What you are asked to do – Every line of the data should be output word for word.

══ Source data

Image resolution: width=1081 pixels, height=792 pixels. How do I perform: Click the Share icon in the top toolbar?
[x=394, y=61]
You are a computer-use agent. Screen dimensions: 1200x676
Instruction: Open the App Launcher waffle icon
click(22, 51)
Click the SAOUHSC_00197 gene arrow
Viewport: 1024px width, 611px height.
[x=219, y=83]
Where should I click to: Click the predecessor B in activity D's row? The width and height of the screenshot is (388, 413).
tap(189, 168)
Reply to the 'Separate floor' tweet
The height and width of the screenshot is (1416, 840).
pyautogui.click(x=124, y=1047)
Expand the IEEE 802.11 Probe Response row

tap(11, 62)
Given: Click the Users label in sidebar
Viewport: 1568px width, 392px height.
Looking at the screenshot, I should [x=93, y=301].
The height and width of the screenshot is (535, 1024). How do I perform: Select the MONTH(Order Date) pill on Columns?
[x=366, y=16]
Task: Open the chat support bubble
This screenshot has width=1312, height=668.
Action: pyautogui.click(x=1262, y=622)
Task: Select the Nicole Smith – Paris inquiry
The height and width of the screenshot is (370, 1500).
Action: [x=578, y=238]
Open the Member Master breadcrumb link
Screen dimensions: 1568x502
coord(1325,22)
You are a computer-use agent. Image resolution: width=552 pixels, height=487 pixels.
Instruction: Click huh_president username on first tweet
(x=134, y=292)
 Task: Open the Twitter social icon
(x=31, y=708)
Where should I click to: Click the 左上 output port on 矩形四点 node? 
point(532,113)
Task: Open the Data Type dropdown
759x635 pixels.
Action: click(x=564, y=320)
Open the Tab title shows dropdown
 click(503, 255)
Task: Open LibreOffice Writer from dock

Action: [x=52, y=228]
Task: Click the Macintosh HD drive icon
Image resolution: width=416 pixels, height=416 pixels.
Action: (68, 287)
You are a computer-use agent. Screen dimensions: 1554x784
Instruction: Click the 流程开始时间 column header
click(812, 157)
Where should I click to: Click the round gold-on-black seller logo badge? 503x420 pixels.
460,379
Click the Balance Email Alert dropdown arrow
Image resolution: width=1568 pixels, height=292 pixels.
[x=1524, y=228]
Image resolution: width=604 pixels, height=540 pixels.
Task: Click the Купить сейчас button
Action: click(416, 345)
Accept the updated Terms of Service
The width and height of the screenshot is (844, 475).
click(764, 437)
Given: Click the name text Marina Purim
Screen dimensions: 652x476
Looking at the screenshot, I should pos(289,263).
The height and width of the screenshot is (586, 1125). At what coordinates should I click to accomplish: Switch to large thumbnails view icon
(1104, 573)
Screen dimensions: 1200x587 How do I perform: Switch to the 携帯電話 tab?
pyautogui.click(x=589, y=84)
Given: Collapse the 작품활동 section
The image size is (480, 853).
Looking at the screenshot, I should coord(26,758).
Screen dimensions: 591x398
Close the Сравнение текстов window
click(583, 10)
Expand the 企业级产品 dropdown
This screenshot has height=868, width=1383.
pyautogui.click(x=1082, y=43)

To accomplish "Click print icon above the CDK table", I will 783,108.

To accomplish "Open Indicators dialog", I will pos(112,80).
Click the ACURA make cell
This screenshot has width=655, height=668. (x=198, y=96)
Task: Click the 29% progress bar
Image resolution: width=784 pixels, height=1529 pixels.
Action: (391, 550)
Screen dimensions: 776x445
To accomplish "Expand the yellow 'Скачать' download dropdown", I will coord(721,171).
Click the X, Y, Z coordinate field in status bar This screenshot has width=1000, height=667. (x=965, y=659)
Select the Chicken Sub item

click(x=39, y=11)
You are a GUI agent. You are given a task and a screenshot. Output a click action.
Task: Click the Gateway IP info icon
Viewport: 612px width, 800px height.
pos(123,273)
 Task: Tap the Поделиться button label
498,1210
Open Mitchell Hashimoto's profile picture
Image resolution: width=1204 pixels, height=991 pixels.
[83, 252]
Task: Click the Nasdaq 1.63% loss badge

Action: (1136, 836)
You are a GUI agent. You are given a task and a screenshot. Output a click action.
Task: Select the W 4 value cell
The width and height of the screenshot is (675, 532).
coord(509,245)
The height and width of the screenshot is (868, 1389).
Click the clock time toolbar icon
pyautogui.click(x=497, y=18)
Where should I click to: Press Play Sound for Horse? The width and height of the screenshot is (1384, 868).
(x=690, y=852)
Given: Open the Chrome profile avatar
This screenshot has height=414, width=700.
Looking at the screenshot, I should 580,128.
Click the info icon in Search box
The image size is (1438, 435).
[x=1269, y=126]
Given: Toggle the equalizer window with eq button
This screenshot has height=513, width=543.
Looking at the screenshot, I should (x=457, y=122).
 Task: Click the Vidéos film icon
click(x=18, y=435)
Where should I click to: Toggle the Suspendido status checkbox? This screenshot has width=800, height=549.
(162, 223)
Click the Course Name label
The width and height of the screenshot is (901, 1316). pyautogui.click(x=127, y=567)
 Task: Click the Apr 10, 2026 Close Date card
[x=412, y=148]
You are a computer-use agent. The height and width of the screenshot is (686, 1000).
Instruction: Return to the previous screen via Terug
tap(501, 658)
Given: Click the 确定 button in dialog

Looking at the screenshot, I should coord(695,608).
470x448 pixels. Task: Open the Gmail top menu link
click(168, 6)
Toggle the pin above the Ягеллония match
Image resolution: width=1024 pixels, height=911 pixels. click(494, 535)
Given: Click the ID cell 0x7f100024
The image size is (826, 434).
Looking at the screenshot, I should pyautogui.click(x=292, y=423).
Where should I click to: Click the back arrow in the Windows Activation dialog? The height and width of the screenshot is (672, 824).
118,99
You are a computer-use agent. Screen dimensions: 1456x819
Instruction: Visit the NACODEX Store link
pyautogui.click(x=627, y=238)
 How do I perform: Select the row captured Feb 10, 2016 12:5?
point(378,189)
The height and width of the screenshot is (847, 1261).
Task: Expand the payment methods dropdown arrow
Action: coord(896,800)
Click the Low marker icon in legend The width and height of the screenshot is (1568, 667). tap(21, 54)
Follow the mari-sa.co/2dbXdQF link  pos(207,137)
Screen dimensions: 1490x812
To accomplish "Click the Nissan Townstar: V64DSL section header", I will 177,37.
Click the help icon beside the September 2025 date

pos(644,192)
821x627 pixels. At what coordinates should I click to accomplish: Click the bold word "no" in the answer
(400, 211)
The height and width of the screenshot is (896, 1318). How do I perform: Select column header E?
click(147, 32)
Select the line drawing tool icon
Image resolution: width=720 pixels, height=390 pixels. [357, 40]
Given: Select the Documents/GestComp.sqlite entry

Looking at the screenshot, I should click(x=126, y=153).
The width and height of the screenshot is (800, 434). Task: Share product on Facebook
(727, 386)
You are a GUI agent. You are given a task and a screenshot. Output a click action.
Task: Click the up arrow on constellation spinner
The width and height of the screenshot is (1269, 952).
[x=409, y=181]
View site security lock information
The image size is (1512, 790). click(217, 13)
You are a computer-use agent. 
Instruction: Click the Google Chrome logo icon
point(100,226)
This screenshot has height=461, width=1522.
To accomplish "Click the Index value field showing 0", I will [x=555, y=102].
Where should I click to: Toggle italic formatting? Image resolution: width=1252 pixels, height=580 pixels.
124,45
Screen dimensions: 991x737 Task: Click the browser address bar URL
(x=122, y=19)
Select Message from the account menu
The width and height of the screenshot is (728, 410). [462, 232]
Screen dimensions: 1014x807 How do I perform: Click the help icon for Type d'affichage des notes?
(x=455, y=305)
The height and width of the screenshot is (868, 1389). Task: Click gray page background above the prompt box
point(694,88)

════

The completed task –
Image resolution: width=1081 pixels, height=792 pixels. How do I perform: Click the Share icon in the top toolbar?
[x=394, y=61]
You are a computer-use agent. Screen dimensions: 1200x676
Instruction: Open the App Launcher waffle icon
click(22, 51)
Click the SAOUHSC_00197 gene arrow
Viewport: 1024px width, 611px height.
[x=219, y=83]
Where should I click to: Click the predecessor B in activity D's row? The width and height of the screenshot is (388, 413).
tap(189, 168)
Reply to the 'Separate floor' tweet
The height and width of the screenshot is (1416, 840).
pyautogui.click(x=124, y=1047)
Expand the IEEE 802.11 Probe Response row

tap(11, 62)
Given: Click the Users label in sidebar
Viewport: 1568px width, 392px height.
Looking at the screenshot, I should [x=93, y=301].
The height and width of the screenshot is (535, 1024). How do I perform: Select the MONTH(Order Date) pill on Columns?
[x=366, y=16]
Task: Open the chat support bubble
This screenshot has width=1312, height=668.
Action: pyautogui.click(x=1262, y=622)
Task: Select the Nicole Smith – Paris inquiry
The height and width of the screenshot is (370, 1500).
Action: [x=578, y=238]
Open the Member Master breadcrumb link
Screen dimensions: 1568x502
coord(1325,22)
You are a computer-use agent. Image resolution: width=552 pixels, height=487 pixels.
Instruction: Click huh_president username on first tweet
(x=134, y=292)
 Task: Open the Twitter social icon
(x=31, y=708)
Where should I click to: Click the 左上 output port on 矩形四点 node? 
point(532,113)
Task: Open the Data Type dropdown
759x635 pixels.
Action: click(x=564, y=320)
Open the Tab title shows dropdown
 click(503, 255)
Task: Open LibreOffice Writer from dock

Action: [x=52, y=228]
Task: Click the Macintosh HD drive icon
Image resolution: width=416 pixels, height=416 pixels.
Action: (68, 287)
You are a computer-use agent. Screen dimensions: 1554x784
Instruction: Click the 流程开始时间 column header
click(812, 157)
Where should I click to: Click the round gold-on-black seller logo badge? 503x420 pixels.
460,379
Click the Balance Email Alert dropdown arrow
Image resolution: width=1568 pixels, height=292 pixels.
[x=1524, y=228]
Image resolution: width=604 pixels, height=540 pixels.
Task: Click the Купить сейчас button
Action: click(416, 345)
Accept the updated Terms of Service
The width and height of the screenshot is (844, 475).
click(764, 437)
Given: Click the name text Marina Purim
Screen dimensions: 652x476
Looking at the screenshot, I should pos(289,263).
The height and width of the screenshot is (586, 1125). At what coordinates should I click to accomplish: Switch to large thumbnails view icon
(1104, 573)
Screen dimensions: 1200x587 How do I perform: Switch to the 携帯電話 tab?
pyautogui.click(x=589, y=84)
Given: Collapse the 작품활동 section
The image size is (480, 853).
Looking at the screenshot, I should coord(26,758).
Screen dimensions: 591x398
Close the Сравнение текстов window
click(583, 10)
Expand the 企业级产品 dropdown
This screenshot has height=868, width=1383.
pyautogui.click(x=1082, y=43)

To accomplish "Click print icon above the CDK table", I will 783,108.

To accomplish "Open Indicators dialog", I will pos(112,80).
Click the ACURA make cell
This screenshot has width=655, height=668. (x=198, y=96)
Task: Click the 29% progress bar
Image resolution: width=784 pixels, height=1529 pixels.
Action: (391, 550)
Screen dimensions: 776x445
To accomplish "Expand the yellow 'Скачать' download dropdown", I will coord(721,171).
Click the X, Y, Z coordinate field in status bar This screenshot has width=1000, height=667. (x=965, y=659)
Select the Chicken Sub item

click(x=39, y=11)
You are a GUI agent. You are given a task and a screenshot. Output a click action.
Task: Click the Gateway IP info icon
Viewport: 612px width, 800px height.
pos(123,273)
 Task: Tap the Поделиться button label
498,1210
Open Mitchell Hashimoto's profile picture
Image resolution: width=1204 pixels, height=991 pixels.
[83, 252]
Task: Click the Nasdaq 1.63% loss badge

Action: (1136, 836)
You are a GUI agent. You are given a task and a screenshot. Output a click action.
Task: Select the W 4 value cell
The width and height of the screenshot is (675, 532).
coord(509,245)
The height and width of the screenshot is (868, 1389).
Click the clock time toolbar icon
pyautogui.click(x=497, y=18)
Where should I click to: Press Play Sound for Horse? The width and height of the screenshot is (1384, 868).
(x=690, y=852)
Given: Open the Chrome profile avatar
This screenshot has height=414, width=700.
Looking at the screenshot, I should 580,128.
Click the info icon in Search box
The image size is (1438, 435).
[x=1269, y=126]
Given: Toggle the equalizer window with eq button
This screenshot has height=513, width=543.
Looking at the screenshot, I should (x=457, y=122).
 Task: Click the Vidéos film icon
click(x=18, y=435)
Where should I click to: Toggle the Suspendido status checkbox? This screenshot has width=800, height=549.
(162, 223)
Click the Course Name label
The width and height of the screenshot is (901, 1316). pyautogui.click(x=127, y=567)
 Task: Click the Apr 10, 2026 Close Date card
[x=412, y=148]
You are a computer-use agent. The height and width of the screenshot is (686, 1000).
Instruction: Return to the previous screen via Terug
tap(501, 658)
Given: Click the 确定 button in dialog

Looking at the screenshot, I should coord(695,608).
470x448 pixels. Task: Open the Gmail top menu link
click(168, 6)
Toggle the pin above the Ягеллония match
Image resolution: width=1024 pixels, height=911 pixels. click(494, 535)
Given: Click the ID cell 0x7f100024
The image size is (826, 434).
Looking at the screenshot, I should pyautogui.click(x=292, y=423).
Where should I click to: Click the back arrow in the Windows Activation dialog? The height and width of the screenshot is (672, 824).
118,99
You are a computer-use agent. Screen dimensions: 1456x819
Instruction: Visit the NACODEX Store link
pyautogui.click(x=627, y=238)
 How do I perform: Select the row captured Feb 10, 2016 12:5?
point(378,189)
The height and width of the screenshot is (847, 1261).
Task: Expand the payment methods dropdown arrow
Action: coord(896,800)
Click the Low marker icon in legend The width and height of the screenshot is (1568, 667). tap(21, 54)
Follow the mari-sa.co/2dbXdQF link  pos(207,137)
Screen dimensions: 1490x812
To accomplish "Click the Nissan Townstar: V64DSL section header", I will 177,37.
Click the help icon beside the September 2025 date

pos(644,192)
821x627 pixels. At what coordinates should I click to accomplish: Click the bold word "no" in the answer
(400, 211)
The height and width of the screenshot is (896, 1318). How do I perform: Select column header E?
click(147, 32)
Select the line drawing tool icon
Image resolution: width=720 pixels, height=390 pixels. [357, 40]
Given: Select the Documents/GestComp.sqlite entry

Looking at the screenshot, I should click(x=126, y=153).
The width and height of the screenshot is (800, 434). Task: Share product on Facebook
(727, 386)
You are a GUI agent. You are given a task and a screenshot. Output a click action.
Task: Click the up arrow on constellation spinner
The width and height of the screenshot is (1269, 952).
[x=409, y=181]
View site security lock information
The image size is (1512, 790). click(217, 13)
You are a computer-use agent. 
Instruction: Click the Google Chrome logo icon
point(100,226)
This screenshot has height=461, width=1522.
To accomplish "Click the Index value field showing 0", I will [x=555, y=102].
Where should I click to: Toggle italic formatting? Image resolution: width=1252 pixels, height=580 pixels.
124,45
Screen dimensions: 991x737 Task: Click the browser address bar URL
(x=122, y=19)
Select Message from the account menu
The width and height of the screenshot is (728, 410). [462, 232]
Screen dimensions: 1014x807 How do I perform: Click the help icon for Type d'affichage des notes?
(x=455, y=305)
The height and width of the screenshot is (868, 1389). Task: Click gray page background above the prompt box
point(694,88)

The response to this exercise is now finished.